The defendant be ordered to render to the plaintiff within sixty (60)
days from the date of the order, a true and proper statement
of
account together with substantiating documents reflecting the
correct;
total amount of all
remuneration paid or which became payable by the defendant to any
employee;
total amount of all
drawings taken by defendant;
total sum of all
income or amounts received by or accrued to the defendant in
relation to any leviable transaction or consideration
as defined
2
including but not
limited to the sale and/or letting of goods or fixed property, the
rendering of any service and/or the gross
amounts received from a
financial enterprise during any and every month, effective from 1
March 2000, any remuneration was so
paid or so became payable, any
drawings was so taken or any income was so received or so accrued as
contemplated in paragraph
9(1)(a) and (b) of R340/1987.
That the defendant
be ordered to debate the said account with the plaintiff within
sixty (60) days from the time such account
was rendered in terms of
prayer 1 above.
Payment to the
plaintiff of whatever amount appears to be due to the plaintiff upon
debatement of the account.
Payment of the
amount of
R 33 104,46 (Rudnat CC) / R184 081,29 (Steyn Enslin et
al) / R184 081,29 (Afgri Pty Ltd)
, in the event of the
defendant’s non-compliance with prayers 1, 2 and 3 above;
Payment of interest
on the aforesaid amount in prayer 3 or 4 above at a rate of:
10.5% per annum
from 1 July 2006 till 31 October 2006;
11% per annum from
1 November 2006 till 28 February 2007;
12% per annum from
1 March 2007 till 29 February 2008;
(iv) 14% per annum
from 1 March 2008 till date of payment.’
[3] The respondents excepted to
the particulars of claim on the basis that the facts pleaded did not
sustain a valid cause of action.
They contend that the legislature
has not vested the appellant with powers to estimate levies or demand
an account or debatement
of it from levypayers who are in default.
[4] The appellant’s
response was that if the appellant as a municipal council had no such
powers, the common law ought to
be developed in terms of s 39(2) of
the Constitution to vest them with such powers.
[5] The high court accepted the
respondents’ contention that no cause of action had been
disclosed in the appellant’s
particulars of claim and upheld
the exception. The appellant was granted leave to appeal to this
court, but confined to the question
of whether it was necessary for
the common law to be developed in terms of s 39(2) of the
Constitution to vest a municipal council
with powers enabling it to
demand delivery of a statement of account from levy payers and
defendants in litigation and the debatement
thereof as an extension
of the procedural remedy in litigation. This would essentially amount
to an extension of the statutory
obligation of a levypayer to provide
a declaration of its business and to provide monthly returns in
respect of the calculation
of its liability.

▶ [Data excerpt]

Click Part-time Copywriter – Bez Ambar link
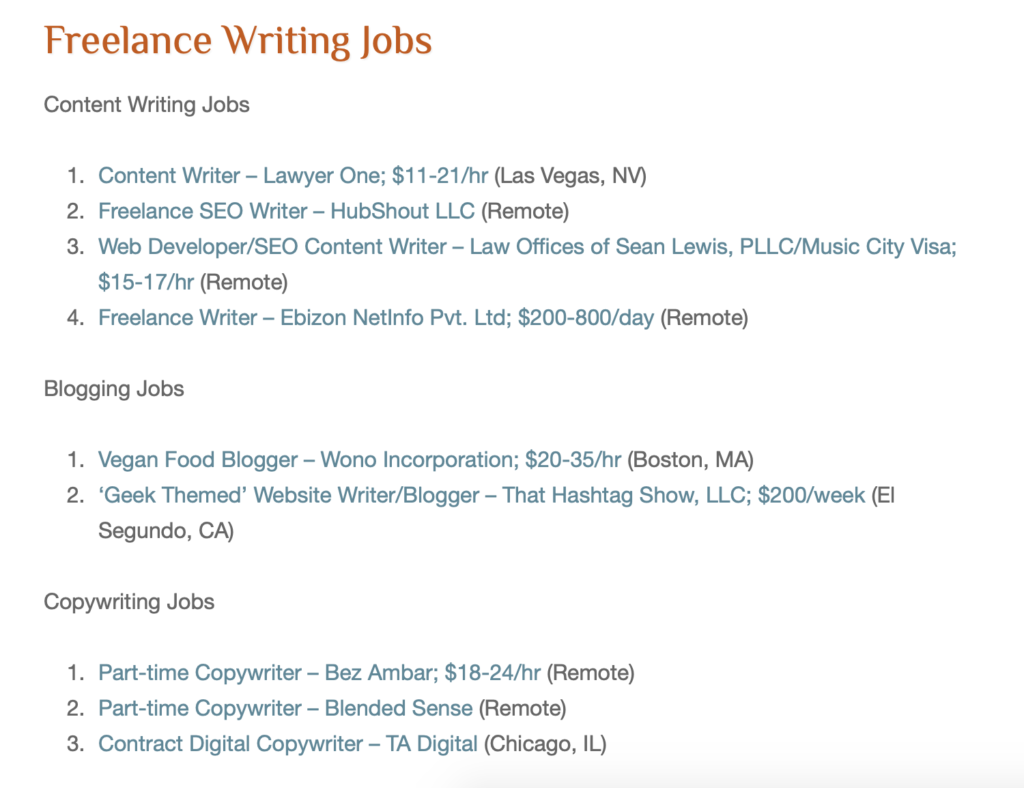 tap(318, 673)
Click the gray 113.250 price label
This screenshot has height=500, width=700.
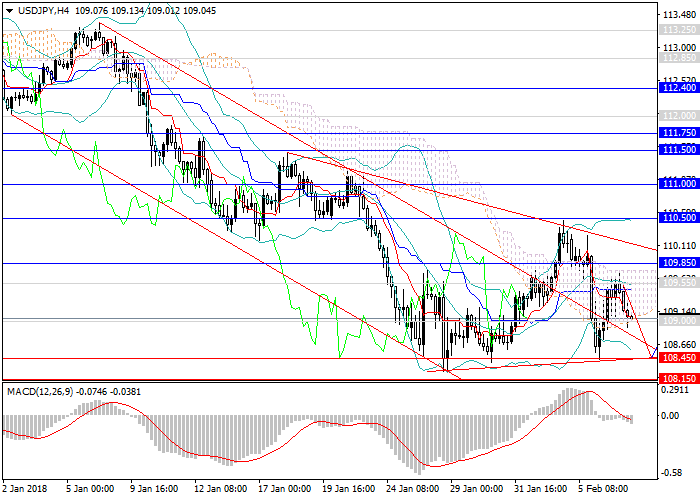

▶ [What to do] Transcribe the judgment extract between "They contend that" and "are in default.", inclusive. None of the material is needed.

▶ [Solution to the problem]
They contend that the legislature
has not vested the appellant with powers to estimate levies or demand
an account or debatement
of it from levypayers who are in default.